-- Assignment --
The expected output is each line below containing "photo", copied in full.

-- Material to process --
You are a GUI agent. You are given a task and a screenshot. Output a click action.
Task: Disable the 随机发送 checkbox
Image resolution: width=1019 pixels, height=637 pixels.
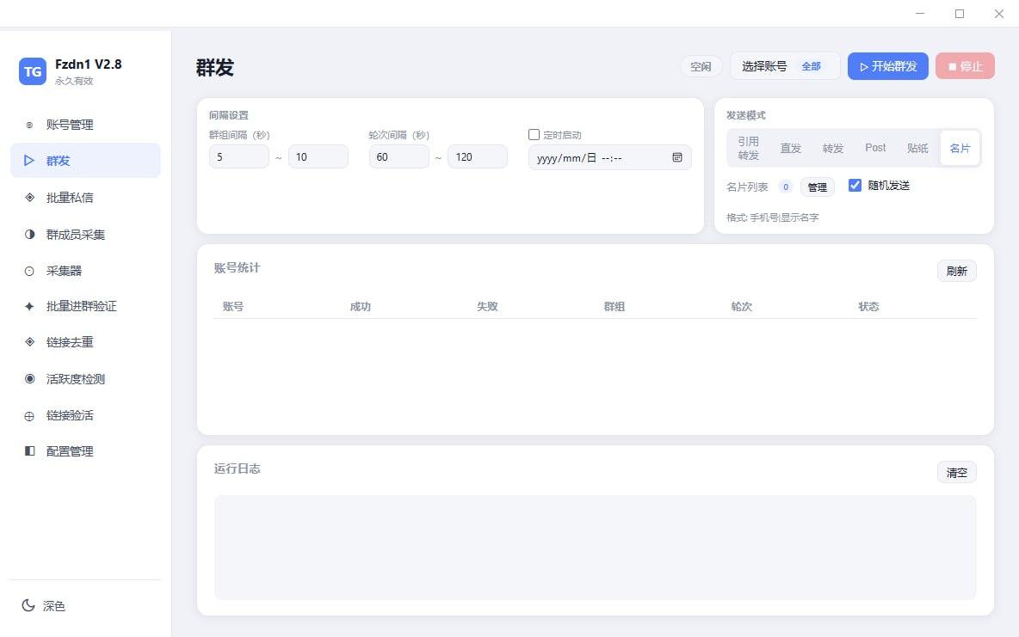coord(855,184)
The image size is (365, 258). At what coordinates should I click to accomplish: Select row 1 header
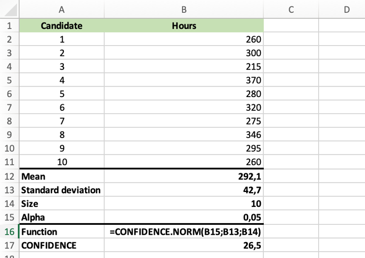tap(9, 26)
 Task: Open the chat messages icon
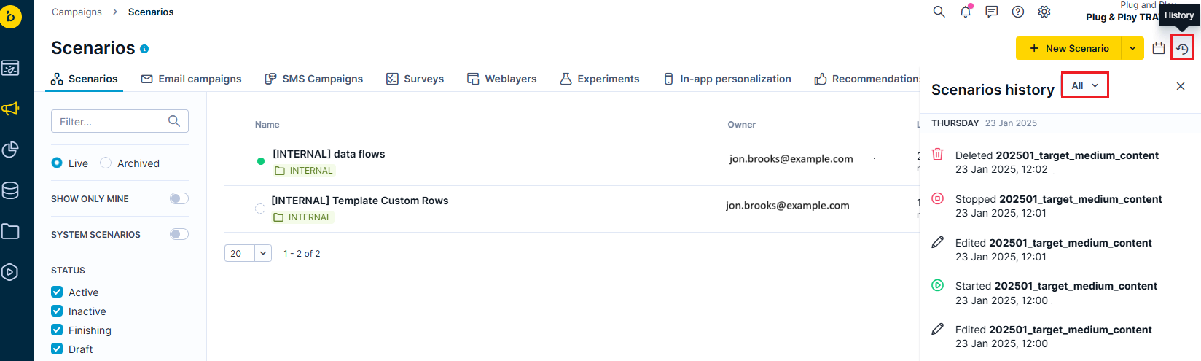pyautogui.click(x=992, y=12)
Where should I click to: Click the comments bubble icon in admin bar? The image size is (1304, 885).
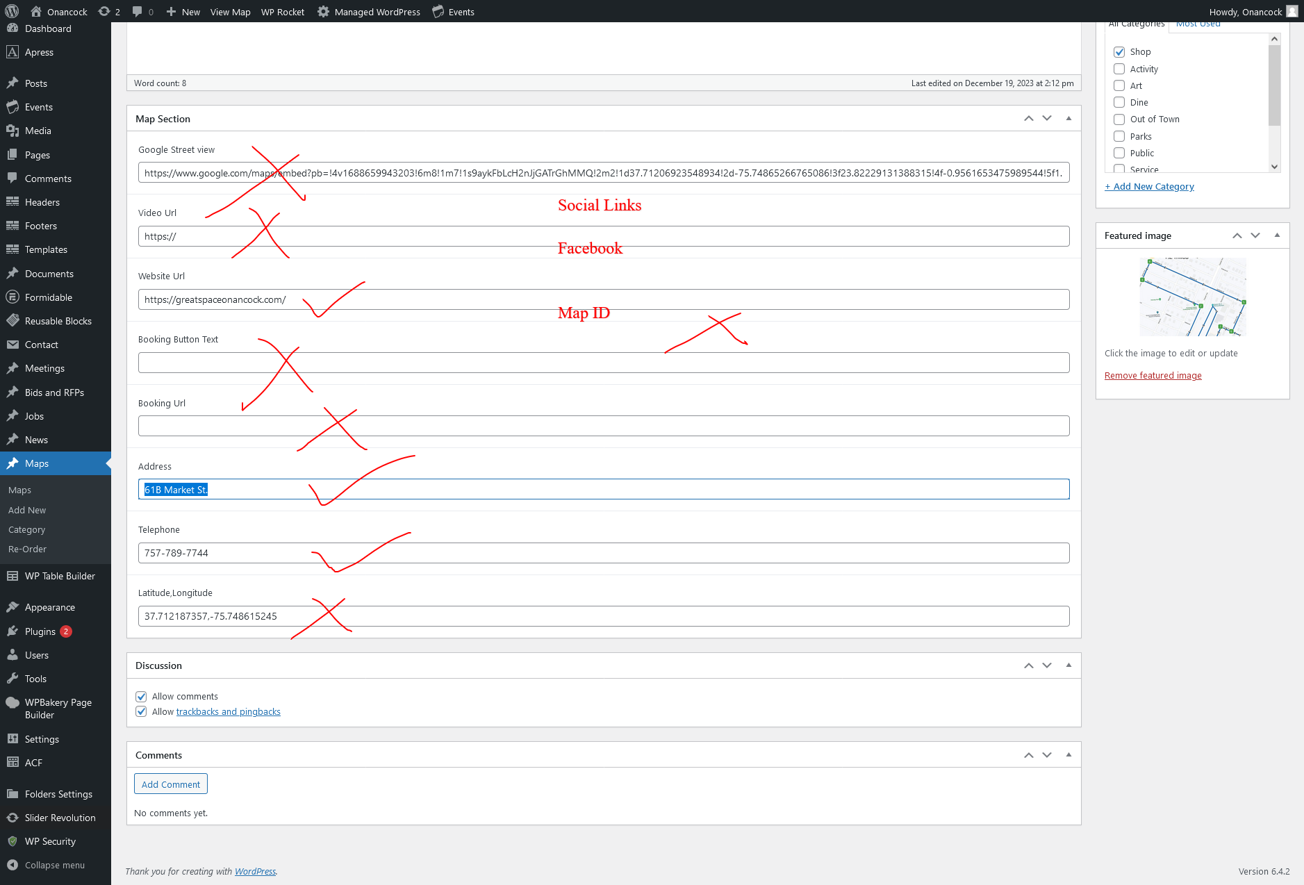point(138,11)
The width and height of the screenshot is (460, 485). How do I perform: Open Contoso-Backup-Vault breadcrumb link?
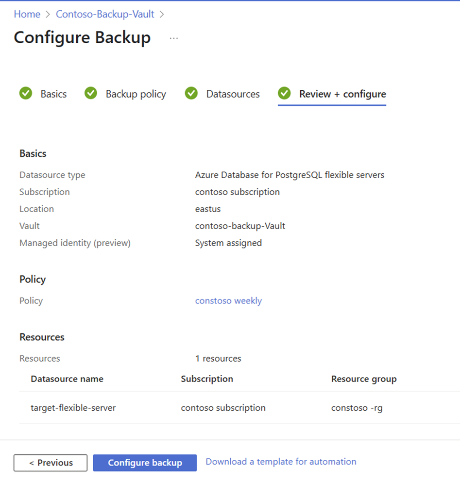105,14
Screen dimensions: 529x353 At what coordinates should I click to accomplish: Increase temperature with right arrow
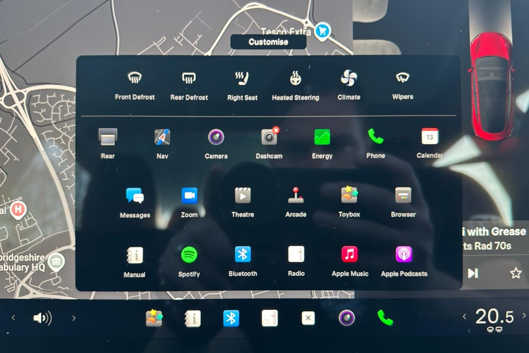point(524,315)
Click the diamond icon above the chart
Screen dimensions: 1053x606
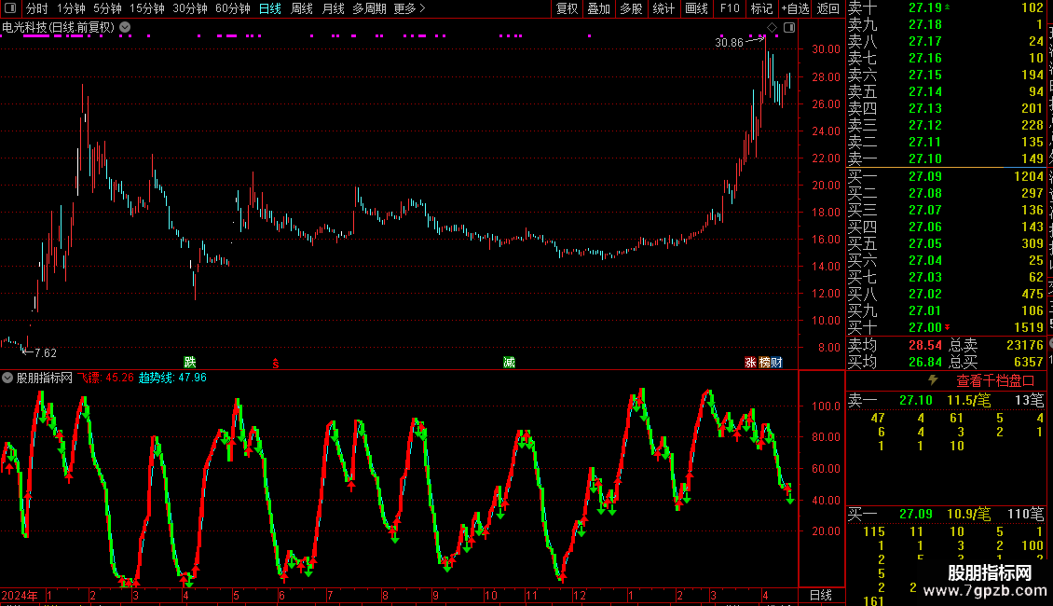773,28
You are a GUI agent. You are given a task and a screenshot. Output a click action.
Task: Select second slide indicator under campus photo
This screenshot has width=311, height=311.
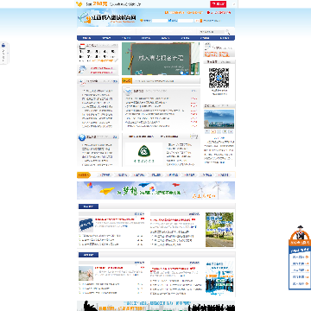[x=213, y=131]
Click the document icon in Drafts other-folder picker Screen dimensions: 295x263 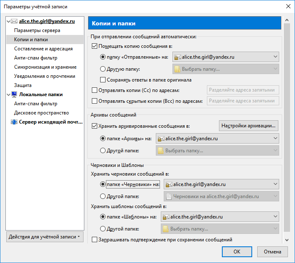pos(169,196)
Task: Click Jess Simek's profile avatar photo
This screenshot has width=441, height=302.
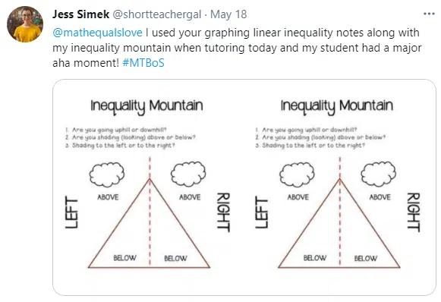Action: click(25, 24)
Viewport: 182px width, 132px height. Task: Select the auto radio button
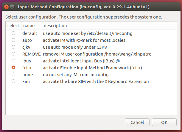(x=13, y=40)
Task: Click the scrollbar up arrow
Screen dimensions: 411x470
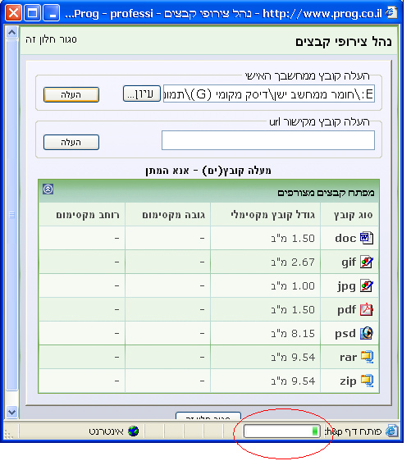Action: (12, 32)
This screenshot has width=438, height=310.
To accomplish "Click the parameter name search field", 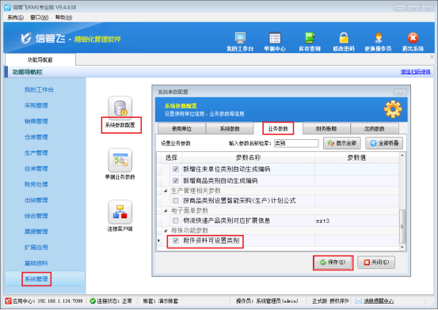I will point(296,143).
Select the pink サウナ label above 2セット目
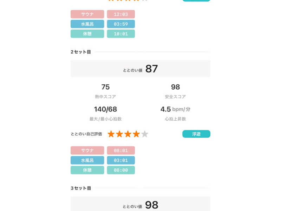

-- Task result --
Task: Select second slide indicator under campus photo
Task: Click Jess Simek's profile avatar photo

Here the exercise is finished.